Records for this task below:

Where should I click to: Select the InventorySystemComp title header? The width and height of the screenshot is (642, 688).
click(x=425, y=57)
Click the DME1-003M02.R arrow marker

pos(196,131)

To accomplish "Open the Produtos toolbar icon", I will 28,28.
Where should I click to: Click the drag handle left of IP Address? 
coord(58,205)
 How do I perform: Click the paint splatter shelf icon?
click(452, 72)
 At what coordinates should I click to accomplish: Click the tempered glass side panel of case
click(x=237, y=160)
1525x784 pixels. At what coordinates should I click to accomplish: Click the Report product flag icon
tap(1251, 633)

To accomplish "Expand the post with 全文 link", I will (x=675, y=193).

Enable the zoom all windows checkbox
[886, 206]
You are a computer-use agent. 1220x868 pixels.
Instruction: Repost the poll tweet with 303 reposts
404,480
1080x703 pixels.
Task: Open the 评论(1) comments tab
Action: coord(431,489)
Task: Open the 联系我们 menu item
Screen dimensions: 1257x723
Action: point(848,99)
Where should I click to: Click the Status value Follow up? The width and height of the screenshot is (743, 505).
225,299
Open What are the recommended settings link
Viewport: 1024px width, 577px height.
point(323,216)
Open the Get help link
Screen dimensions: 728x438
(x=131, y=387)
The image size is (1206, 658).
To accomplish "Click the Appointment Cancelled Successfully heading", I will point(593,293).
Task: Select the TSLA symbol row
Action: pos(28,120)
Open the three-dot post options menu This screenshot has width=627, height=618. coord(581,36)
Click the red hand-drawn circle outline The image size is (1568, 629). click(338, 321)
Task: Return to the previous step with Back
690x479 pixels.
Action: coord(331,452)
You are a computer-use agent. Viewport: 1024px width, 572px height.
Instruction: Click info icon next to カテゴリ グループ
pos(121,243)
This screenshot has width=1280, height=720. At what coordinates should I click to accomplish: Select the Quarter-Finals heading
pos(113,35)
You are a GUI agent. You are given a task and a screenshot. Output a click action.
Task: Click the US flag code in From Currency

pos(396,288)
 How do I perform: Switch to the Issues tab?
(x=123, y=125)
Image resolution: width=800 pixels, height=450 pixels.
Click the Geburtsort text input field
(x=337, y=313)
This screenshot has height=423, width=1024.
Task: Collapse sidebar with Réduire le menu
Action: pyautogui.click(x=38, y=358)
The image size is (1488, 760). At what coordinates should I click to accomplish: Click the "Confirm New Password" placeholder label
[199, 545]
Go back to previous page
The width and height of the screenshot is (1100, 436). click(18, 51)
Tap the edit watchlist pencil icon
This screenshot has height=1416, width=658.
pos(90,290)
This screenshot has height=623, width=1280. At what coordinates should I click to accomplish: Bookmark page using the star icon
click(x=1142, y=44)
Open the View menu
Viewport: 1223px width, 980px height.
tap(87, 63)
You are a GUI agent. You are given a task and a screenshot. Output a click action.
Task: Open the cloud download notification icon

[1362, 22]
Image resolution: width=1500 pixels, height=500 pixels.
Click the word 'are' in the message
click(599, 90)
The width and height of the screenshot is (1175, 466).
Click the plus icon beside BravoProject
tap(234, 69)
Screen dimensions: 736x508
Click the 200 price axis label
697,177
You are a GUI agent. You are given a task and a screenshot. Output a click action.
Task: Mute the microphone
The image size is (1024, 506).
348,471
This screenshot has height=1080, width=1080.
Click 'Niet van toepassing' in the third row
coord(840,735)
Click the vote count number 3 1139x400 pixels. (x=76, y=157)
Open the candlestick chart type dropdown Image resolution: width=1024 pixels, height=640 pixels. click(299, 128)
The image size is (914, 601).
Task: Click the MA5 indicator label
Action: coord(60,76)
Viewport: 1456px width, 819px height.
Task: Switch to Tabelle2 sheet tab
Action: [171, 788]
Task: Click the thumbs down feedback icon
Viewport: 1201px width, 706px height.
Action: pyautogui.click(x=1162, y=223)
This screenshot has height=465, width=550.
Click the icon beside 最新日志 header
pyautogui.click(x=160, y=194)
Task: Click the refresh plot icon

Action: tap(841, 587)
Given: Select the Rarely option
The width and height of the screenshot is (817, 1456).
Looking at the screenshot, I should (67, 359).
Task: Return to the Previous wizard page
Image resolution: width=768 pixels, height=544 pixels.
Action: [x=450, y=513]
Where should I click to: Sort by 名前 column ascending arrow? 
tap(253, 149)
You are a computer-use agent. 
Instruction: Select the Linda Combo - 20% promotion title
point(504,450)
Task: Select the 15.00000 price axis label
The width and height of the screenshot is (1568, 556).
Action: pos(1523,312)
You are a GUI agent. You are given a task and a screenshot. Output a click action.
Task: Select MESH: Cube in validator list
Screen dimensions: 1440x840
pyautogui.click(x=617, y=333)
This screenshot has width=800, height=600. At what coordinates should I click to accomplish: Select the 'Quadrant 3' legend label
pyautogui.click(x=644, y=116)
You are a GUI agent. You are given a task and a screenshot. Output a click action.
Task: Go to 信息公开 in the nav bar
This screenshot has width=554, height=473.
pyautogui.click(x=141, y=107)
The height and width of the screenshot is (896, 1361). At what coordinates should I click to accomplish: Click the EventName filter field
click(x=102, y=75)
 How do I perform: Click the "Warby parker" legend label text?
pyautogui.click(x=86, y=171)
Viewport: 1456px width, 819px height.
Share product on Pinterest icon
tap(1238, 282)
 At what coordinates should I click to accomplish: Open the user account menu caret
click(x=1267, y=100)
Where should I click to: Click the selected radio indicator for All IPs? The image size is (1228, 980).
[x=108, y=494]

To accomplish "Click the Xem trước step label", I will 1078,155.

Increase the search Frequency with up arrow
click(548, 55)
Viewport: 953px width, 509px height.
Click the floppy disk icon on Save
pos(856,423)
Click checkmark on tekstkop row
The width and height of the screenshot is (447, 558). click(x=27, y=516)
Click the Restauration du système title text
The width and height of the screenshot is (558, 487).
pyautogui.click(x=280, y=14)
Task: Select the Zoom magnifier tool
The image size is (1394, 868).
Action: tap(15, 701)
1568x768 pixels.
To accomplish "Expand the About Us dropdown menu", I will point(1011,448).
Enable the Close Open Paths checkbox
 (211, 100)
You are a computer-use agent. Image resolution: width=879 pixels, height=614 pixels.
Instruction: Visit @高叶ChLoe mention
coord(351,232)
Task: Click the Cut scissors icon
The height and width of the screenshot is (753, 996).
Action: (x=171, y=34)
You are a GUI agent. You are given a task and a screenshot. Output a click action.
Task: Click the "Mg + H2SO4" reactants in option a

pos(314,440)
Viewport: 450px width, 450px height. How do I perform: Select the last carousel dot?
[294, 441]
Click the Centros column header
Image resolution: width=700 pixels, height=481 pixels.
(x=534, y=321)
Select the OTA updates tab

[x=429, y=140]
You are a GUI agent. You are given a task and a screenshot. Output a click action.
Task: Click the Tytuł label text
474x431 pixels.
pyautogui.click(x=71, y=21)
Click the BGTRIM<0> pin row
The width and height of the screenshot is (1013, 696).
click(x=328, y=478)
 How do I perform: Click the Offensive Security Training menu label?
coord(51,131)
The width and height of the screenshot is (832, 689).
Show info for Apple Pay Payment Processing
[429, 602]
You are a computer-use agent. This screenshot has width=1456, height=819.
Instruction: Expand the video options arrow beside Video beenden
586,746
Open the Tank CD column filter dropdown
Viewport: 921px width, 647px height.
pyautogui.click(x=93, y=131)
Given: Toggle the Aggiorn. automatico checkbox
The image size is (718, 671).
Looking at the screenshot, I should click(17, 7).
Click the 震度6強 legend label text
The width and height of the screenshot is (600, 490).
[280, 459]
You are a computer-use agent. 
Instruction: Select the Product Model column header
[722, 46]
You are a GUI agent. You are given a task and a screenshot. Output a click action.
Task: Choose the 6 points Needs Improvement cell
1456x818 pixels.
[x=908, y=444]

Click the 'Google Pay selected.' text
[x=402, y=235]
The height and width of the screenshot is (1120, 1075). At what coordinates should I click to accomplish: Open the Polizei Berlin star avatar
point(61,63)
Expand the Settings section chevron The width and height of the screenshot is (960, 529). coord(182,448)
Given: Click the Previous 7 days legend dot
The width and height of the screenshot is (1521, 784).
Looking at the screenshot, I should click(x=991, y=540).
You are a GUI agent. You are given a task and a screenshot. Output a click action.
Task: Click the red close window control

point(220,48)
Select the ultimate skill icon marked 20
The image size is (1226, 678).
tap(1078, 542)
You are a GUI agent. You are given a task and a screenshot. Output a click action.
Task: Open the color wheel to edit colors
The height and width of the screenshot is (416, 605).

End of Records for this task.

> Your task
Taking the listing line by line, count those with the word "Return" and report that number only.

> Your response
2